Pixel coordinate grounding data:
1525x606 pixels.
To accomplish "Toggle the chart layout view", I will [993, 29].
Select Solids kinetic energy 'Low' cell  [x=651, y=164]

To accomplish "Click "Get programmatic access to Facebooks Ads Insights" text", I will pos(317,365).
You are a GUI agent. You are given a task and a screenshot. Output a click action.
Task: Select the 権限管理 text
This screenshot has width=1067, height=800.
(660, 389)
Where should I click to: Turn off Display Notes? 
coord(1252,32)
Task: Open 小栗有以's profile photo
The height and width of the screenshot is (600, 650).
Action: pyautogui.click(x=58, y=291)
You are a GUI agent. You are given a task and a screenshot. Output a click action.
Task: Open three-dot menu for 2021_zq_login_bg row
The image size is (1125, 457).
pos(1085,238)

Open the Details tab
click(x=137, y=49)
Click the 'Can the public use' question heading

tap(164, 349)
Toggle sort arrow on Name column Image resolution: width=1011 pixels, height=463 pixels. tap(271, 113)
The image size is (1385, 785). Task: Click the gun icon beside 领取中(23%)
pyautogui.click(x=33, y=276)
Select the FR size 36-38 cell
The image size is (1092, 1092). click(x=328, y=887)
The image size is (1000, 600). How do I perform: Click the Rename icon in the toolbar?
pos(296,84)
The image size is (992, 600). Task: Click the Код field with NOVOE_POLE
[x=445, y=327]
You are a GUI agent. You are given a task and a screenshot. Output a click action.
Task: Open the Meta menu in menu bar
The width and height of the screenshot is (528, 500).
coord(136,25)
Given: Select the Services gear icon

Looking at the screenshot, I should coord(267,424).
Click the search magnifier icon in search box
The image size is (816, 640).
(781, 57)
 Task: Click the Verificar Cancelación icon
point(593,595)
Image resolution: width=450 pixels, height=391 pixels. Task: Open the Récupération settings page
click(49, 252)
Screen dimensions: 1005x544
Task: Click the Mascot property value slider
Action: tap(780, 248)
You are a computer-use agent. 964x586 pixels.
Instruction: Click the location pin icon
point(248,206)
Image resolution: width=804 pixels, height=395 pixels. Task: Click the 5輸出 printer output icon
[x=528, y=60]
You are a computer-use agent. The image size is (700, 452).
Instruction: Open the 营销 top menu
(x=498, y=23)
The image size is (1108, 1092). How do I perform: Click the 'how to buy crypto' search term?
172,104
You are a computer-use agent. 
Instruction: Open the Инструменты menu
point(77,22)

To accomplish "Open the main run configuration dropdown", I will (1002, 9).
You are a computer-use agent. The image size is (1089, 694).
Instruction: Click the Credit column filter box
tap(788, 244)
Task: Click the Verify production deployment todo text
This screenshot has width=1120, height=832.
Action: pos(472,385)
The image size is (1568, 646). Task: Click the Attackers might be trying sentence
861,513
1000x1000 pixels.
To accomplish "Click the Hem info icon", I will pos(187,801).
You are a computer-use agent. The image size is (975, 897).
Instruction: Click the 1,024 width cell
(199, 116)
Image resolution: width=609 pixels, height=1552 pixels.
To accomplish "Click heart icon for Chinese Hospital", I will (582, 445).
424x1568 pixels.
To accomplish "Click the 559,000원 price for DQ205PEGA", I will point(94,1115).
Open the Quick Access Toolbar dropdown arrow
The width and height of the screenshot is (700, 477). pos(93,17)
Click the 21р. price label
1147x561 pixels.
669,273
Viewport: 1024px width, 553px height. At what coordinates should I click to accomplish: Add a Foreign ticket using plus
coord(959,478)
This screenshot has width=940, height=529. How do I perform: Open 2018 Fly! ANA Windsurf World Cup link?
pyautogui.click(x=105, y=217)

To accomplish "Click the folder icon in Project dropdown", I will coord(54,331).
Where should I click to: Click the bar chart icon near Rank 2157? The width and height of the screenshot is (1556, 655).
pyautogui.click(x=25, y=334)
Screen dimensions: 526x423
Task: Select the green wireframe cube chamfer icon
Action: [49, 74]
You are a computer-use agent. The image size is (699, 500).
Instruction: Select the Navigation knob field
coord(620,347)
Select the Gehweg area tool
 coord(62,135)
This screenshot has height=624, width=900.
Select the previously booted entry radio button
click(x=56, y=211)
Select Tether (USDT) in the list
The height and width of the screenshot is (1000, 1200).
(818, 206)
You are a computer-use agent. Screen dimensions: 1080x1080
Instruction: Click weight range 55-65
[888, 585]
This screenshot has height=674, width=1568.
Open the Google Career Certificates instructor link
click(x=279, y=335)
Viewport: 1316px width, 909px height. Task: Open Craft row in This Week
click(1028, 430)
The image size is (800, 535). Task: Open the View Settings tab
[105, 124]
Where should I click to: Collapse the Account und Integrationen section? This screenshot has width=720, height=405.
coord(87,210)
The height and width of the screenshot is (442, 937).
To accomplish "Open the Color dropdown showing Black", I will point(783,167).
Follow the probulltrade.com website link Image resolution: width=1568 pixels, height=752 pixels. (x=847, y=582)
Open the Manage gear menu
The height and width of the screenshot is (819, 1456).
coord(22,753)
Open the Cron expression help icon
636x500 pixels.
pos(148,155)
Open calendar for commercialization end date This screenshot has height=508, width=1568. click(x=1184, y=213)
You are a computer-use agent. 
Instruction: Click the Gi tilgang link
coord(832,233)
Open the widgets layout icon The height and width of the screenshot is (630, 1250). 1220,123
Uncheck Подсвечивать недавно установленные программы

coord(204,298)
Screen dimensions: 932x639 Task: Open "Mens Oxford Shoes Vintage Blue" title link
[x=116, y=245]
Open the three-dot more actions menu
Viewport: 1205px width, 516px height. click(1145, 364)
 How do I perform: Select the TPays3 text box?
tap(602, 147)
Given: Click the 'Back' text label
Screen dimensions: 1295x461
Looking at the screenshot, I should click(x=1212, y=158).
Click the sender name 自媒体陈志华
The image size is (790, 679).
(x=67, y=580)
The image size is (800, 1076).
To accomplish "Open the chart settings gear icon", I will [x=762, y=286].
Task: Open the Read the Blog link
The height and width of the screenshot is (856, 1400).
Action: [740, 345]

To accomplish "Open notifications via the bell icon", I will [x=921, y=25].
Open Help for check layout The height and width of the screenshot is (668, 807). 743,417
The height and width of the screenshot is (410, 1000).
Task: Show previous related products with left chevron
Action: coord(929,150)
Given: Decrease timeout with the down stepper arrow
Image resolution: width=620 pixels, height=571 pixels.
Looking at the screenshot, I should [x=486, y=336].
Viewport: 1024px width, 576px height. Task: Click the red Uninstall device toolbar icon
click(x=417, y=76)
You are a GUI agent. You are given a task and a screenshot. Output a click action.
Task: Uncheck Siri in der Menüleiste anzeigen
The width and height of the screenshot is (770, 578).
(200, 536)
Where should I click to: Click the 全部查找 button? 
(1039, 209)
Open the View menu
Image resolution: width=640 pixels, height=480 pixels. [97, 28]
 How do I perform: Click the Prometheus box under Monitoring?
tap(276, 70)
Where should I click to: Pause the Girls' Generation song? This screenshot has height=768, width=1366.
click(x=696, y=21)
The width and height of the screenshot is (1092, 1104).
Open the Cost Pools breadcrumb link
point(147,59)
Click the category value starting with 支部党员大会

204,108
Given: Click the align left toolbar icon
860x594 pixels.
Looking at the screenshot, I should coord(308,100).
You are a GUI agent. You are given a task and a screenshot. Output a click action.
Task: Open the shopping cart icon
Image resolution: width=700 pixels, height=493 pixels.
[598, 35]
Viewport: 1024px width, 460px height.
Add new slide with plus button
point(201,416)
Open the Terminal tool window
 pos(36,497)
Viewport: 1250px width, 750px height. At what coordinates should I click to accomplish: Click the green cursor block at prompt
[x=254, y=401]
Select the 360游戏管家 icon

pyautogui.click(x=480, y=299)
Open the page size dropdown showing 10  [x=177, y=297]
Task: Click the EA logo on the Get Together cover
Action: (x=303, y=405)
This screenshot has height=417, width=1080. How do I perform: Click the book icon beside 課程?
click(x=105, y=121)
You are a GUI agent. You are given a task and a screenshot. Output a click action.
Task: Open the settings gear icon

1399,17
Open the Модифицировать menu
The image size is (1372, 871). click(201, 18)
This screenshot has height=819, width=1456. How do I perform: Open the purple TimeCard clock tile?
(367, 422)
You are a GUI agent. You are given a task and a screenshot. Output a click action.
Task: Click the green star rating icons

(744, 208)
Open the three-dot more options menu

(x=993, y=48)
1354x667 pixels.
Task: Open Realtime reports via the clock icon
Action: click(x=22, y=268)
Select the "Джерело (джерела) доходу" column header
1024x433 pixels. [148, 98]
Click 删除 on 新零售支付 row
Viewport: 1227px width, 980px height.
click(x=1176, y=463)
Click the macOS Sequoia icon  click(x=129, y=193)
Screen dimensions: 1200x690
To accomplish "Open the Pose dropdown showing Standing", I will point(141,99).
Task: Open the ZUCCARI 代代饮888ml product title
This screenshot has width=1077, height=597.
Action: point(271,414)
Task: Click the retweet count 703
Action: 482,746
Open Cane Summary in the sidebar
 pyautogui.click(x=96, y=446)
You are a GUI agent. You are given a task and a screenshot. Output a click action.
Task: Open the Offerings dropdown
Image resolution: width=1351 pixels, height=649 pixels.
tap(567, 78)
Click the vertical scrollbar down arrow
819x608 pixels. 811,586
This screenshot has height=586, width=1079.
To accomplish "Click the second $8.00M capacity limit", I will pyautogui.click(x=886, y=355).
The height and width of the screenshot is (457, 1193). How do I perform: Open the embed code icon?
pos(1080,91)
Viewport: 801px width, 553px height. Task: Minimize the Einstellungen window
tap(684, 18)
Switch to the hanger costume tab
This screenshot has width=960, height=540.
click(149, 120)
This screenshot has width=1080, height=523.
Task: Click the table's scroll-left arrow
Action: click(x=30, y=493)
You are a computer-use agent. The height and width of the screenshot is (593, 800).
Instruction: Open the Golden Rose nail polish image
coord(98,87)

*Directions for this task*
Your answer should be one number, the count of lines in the records that contain the string "Toggle".

*Solution below*
2